Proof of reserves does not check the state of reserves before or after the date of the procedure.  This means that reserves could have been bolstered just for the procedure, even though they are normally much lower than what is claimed.

Proof of reserves examines no other assets or liabilities besides bitcoins on hand and deposit records. This means that the exchange could be technically or actually insolvent at the time the analysis was conducted and no one outside the organization would know. Since there are no laws protecting bitcoin deposits like bank deposits, it isn’t impossible for creditors to rank higher than depositors in a bankruptcy proceeding.

Proof of reserves does not consider whether the accounting system and security procedures are sufficient and appropriate to prevent theft, embezzlement, or other forms of malfeasance. This means that weak security could result in loss of customer funds and insolvency, regardless of what actual reserves were before the theft.

Proof of reserves does not contemplate whether the business is in compliance with applicable laws or whether the management team is qualified and fit for service.  This means that the exchange could have 100% reserves and still fail due to regulatory action, taking customer funds down with it.

I could go on, but I think I’ve made my point.

The fact that only one person carried out the analysis is also problematic.  Auditors are required to be independent in word and deed and technically qualified to perform the work.  It is unlikely that anyone would question Stefan Thomas’ technical qualifications, but he may not be independent with respect to OKCoin or any other exchange with which he has worked.  To my knowledge, he has made no assertion either way.
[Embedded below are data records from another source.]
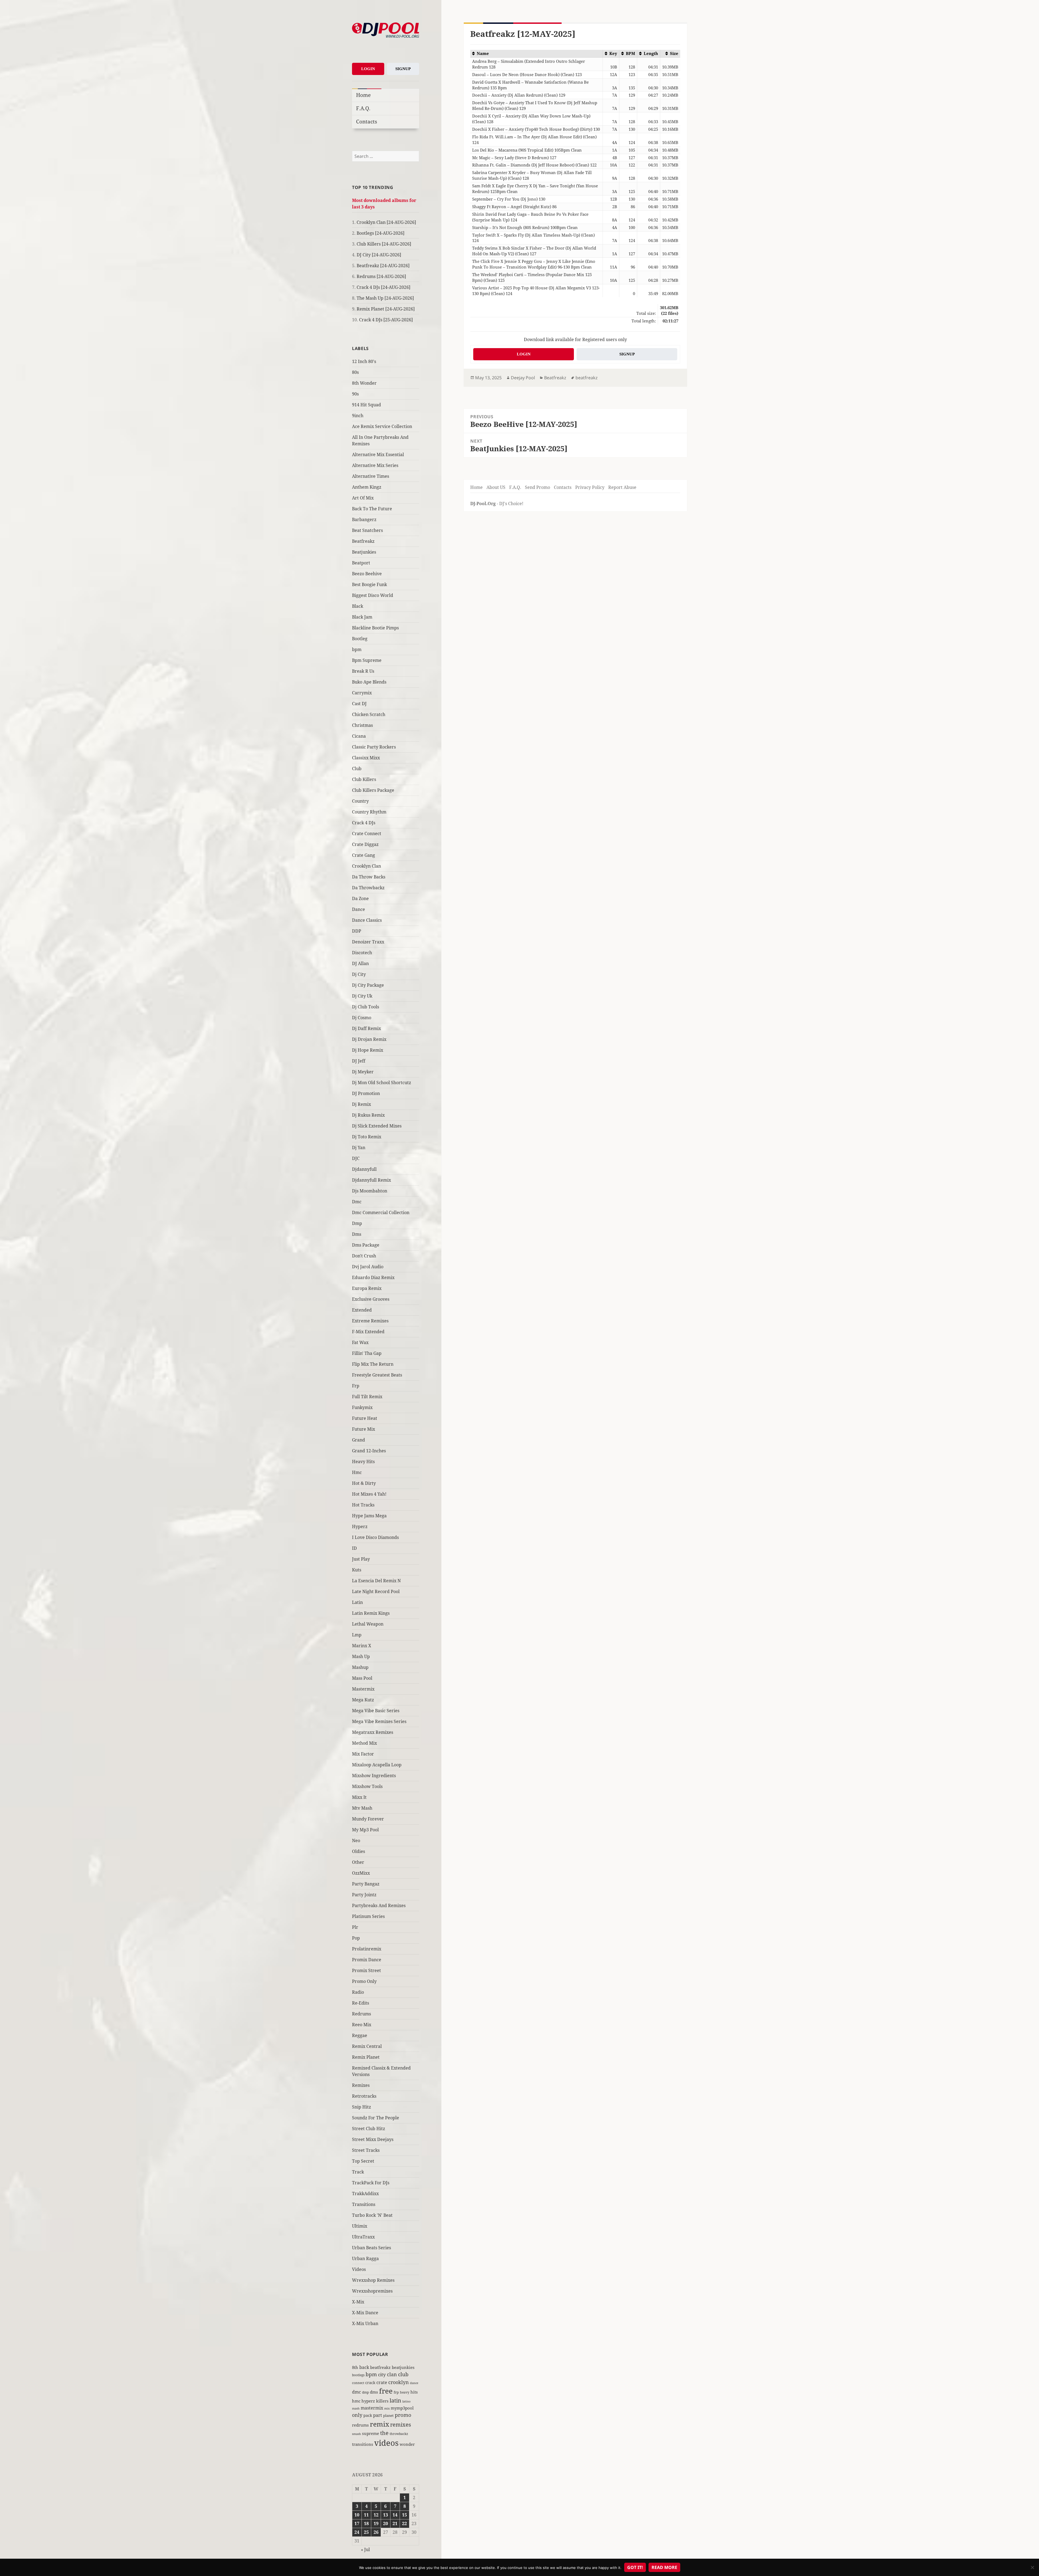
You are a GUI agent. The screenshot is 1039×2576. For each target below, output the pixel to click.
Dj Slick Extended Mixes (377, 1126)
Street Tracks (366, 2150)
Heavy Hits (363, 1461)
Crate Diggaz (365, 844)
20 (385, 2523)
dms (374, 2392)
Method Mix (364, 1743)
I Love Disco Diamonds (375, 1537)
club (403, 2374)
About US (495, 487)
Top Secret (363, 2161)
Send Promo (537, 487)
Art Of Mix (363, 498)
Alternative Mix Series (375, 465)
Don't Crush (364, 1256)
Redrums (361, 2014)
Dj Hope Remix (367, 1050)
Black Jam (362, 617)
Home (363, 95)
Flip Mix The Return (372, 1364)
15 (404, 2515)
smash (356, 2434)
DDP (356, 931)
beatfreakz (380, 2367)
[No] (1032, 2567)
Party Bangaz (365, 1884)
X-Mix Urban (365, 2323)
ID (354, 1548)
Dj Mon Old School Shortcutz (381, 1083)
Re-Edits (360, 2003)
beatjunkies (403, 2367)
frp (396, 2392)
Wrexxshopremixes (372, 2291)
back (364, 2367)
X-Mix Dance (365, 2313)
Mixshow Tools (367, 1786)
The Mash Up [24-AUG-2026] (385, 298)
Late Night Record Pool (376, 1591)
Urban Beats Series (371, 2248)
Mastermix (363, 1689)
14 (395, 2515)
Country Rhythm (369, 812)
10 (356, 2515)
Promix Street (366, 1970)
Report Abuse (622, 487)
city (382, 2374)
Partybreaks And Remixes (379, 1905)
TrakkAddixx (365, 2193)
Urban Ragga (365, 2258)
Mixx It (359, 1797)
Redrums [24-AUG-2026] (381, 276)
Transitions (363, 2204)
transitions (362, 2444)
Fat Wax (360, 1342)
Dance (358, 909)
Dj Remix (361, 1104)
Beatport (361, 563)
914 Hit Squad (366, 405)
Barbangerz (364, 519)
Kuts (356, 1570)
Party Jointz (364, 1895)
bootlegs (358, 2375)
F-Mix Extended (368, 1332)
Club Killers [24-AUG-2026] (384, 244)
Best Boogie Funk (369, 584)
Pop (356, 1938)
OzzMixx (361, 1873)
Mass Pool (362, 1678)
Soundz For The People (375, 2118)
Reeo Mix (361, 2025)
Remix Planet (366, 2057)
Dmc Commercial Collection (380, 1212)
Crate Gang (363, 855)
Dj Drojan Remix (369, 1039)
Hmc (357, 1472)
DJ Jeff (358, 1061)
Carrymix (362, 693)
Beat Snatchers (367, 530)
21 (395, 2523)
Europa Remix (367, 1288)
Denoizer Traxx (368, 942)
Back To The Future (372, 509)
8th (355, 2367)
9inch (357, 416)
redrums (360, 2425)
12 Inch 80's (364, 361)
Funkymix (362, 1407)
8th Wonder (364, 383)
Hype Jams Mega (369, 1516)
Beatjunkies (364, 552)
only (357, 2414)
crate (381, 2382)
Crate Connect (366, 833)
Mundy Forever (368, 1819)
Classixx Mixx (366, 758)
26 (376, 2532)
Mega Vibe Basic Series (375, 1711)
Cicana (359, 736)
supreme (370, 2433)
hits (414, 2392)
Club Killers (364, 779)
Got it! (635, 2567)
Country (360, 801)
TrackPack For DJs (370, 2183)
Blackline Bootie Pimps (375, 628)
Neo (356, 1840)
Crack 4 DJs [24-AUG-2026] (383, 287)
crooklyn (398, 2382)
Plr (355, 1927)
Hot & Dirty (364, 1483)
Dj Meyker (363, 1072)
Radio (358, 1992)
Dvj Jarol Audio (367, 1267)
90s (355, 394)
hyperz (368, 2401)
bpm (356, 649)
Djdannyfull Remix (371, 1180)
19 (376, 2523)
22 (404, 2523)
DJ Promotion (366, 1093)
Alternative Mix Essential (378, 454)
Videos (359, 2269)
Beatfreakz (363, 541)
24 (356, 2532)
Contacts (366, 121)
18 (366, 2523)
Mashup (360, 1667)
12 (376, 2515)
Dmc (356, 1202)
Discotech (362, 953)
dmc (356, 2392)
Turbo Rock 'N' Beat (372, 2215)
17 (356, 2523)
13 (385, 2515)
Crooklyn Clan (366, 866)
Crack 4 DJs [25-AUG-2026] (386, 320)
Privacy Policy (589, 487)
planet (388, 2415)
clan (392, 2374)
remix (379, 2424)
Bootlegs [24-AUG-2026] (381, 233)
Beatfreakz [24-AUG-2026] (383, 266)
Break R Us (363, 671)
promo (403, 2414)
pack (367, 2415)
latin (395, 2400)
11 (366, 2515)
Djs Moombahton (369, 1191)
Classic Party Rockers (374, 747)
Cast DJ (359, 704)
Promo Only (364, 1981)
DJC (356, 1158)
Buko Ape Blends (369, 682)
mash (356, 2408)
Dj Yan (358, 1147)
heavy (404, 2392)
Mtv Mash (362, 1808)
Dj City (359, 974)
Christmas (362, 725)
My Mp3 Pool (365, 1830)
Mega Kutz (363, 1700)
The basic problem with auditing is that the public must trust the auditor in order to rely on the audit.  Using the same person repeatedly reduces the problem of trust to a single point of failure.

When well designed and executed as part of a full audit, proof of reserves can be a valuable procedure for confirming an important part of the financial statements of an exchange.  However, proof of reserves is not an audit in itself.  Don’t fall into the trap of relying on this procedure alone to prove that the exchange where you store your treasure is safe and sound.